Cuando se trata de las zonas de abordaje, el control de acceso es primordial. Antes de los ataques terroristas de Nueva York en el 2001, los acompañantes podían acceder a estas zonas para despedirse; hoy en día no es permitido. En efecto, uno necesita un pase de abordar y pasar el control de seguridad, en la que se revisan los pases de abordar y las identificaciones de los viajeros. Además, cada uno debe de pasar por un detector de metal, además las maletas de mano junto con los objetos personales se revisan por escáneres de detección con rayos X. La empresa Gilardoni, fundada en 1947 en Italia por el Ing. Arturo Gilardoni ofrece una gama completa de túneles de inspección de Rayos X.
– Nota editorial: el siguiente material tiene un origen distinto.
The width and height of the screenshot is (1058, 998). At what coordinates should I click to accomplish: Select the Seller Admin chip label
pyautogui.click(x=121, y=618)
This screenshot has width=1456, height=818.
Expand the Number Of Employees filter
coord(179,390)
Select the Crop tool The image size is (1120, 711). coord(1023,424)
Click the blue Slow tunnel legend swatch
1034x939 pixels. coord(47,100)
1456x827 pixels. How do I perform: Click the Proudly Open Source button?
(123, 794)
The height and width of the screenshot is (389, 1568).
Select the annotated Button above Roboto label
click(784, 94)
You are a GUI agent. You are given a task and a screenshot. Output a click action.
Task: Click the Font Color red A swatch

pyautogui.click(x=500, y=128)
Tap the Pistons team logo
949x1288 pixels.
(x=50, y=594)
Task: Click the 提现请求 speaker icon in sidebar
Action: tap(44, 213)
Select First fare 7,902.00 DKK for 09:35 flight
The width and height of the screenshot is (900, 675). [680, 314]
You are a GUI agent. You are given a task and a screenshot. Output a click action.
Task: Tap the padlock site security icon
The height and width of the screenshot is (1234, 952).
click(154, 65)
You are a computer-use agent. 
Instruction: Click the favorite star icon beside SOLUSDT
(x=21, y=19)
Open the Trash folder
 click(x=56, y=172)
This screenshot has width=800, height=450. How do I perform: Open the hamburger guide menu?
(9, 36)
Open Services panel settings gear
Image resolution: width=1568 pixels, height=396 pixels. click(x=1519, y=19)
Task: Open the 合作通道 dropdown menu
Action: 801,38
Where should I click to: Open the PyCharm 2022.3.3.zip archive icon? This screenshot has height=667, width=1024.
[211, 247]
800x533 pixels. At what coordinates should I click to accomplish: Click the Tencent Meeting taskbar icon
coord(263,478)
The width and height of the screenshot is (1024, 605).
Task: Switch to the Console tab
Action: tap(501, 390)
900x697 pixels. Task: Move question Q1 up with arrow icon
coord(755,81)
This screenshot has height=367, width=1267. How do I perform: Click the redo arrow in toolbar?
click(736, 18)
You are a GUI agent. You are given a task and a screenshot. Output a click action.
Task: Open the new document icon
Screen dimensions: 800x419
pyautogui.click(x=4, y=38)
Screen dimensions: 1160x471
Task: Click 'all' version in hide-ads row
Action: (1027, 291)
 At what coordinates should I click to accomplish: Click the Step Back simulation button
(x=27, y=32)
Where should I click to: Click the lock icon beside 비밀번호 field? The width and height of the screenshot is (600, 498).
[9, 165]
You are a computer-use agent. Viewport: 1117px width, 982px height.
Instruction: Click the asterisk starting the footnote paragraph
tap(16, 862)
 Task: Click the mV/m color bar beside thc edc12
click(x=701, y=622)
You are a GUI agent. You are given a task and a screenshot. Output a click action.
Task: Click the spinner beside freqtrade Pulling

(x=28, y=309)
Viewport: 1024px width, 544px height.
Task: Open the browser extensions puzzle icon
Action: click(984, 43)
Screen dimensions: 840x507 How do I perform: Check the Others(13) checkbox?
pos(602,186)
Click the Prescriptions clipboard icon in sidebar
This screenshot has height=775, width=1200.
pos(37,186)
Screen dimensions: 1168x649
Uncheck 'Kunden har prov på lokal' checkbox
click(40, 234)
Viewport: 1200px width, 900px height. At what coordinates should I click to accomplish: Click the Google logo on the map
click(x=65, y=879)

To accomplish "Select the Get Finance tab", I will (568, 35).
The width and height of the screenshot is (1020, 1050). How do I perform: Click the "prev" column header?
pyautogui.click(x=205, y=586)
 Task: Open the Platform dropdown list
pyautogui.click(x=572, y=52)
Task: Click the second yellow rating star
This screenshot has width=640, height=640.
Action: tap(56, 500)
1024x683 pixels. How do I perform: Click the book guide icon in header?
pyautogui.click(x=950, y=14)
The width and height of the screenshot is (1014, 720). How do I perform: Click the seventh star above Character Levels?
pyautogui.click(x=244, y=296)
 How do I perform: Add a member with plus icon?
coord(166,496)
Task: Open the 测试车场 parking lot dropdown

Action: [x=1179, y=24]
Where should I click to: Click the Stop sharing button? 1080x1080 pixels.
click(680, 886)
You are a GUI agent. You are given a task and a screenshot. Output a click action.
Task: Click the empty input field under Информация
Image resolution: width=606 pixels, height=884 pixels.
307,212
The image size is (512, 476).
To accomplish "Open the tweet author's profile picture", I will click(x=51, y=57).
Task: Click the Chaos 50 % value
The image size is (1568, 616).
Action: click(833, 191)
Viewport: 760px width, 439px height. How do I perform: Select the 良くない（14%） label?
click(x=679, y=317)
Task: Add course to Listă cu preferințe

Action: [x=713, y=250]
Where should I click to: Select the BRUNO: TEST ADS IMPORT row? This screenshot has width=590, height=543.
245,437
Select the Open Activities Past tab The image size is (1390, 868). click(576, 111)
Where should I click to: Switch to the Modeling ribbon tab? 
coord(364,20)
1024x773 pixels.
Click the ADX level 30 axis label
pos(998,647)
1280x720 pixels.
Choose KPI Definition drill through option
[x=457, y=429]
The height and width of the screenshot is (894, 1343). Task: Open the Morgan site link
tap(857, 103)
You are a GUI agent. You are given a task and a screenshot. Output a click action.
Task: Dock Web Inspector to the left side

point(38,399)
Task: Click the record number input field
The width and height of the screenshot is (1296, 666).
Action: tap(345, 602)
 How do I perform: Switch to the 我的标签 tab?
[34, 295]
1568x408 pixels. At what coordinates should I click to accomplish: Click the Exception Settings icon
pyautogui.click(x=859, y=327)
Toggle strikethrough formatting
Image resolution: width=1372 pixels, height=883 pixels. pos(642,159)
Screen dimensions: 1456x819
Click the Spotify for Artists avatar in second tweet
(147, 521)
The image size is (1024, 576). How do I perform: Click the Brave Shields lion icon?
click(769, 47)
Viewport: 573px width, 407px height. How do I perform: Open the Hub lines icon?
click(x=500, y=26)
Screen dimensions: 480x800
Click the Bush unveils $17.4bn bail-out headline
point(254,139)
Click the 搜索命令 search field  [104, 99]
La tecnología desarrollada es capaz de proporcionar imágenes detalladas y de alta calidad y puede detectar líquidos peligrosos o explosivos de manera que los equipos resulten perfectos para su implementación en aeropuertos y centros de distribución. Todo este proceso reduce mucho los riesgos adentro de la zona de abordaje tanto como adentro de los aviones.

Otra preocupación importante para los encargados de la seguridad de los aeropuertos es el control de acceso de las áreas de aproximación de aterrizaje de aeronaves. Una intrusión podría interrumpir el tráfico aéreo. Para evitar eso, los aeropuertos deben de dotarse de equipos anti-intrusión junto con sistemas de video vigilancia modernos. La empresa Italiana Spark ofrece soluciones para aeropuertos: la tecnología ULTRA-HD utiliza cuadruplicada el rendimiento de la calidad de una resolución HD y facilita las operaciones de inspección. Gracias a su capacidad de enfocarse en un solo cuadro en alta resolución permite el seguimiento de las fases de despegue y aterrizaje, operaciones de tránsito en la pista, zonas fronterizas y numerosos puntos de acceso a la zona externa. La NITIDA 1200, cámara IP de 12 MP permite que el operador tenga el control completo de una vasta área manteniendo colores reales, reconocimiento de caras y placas y todos los detalles útiles para un monitoreo efectivo.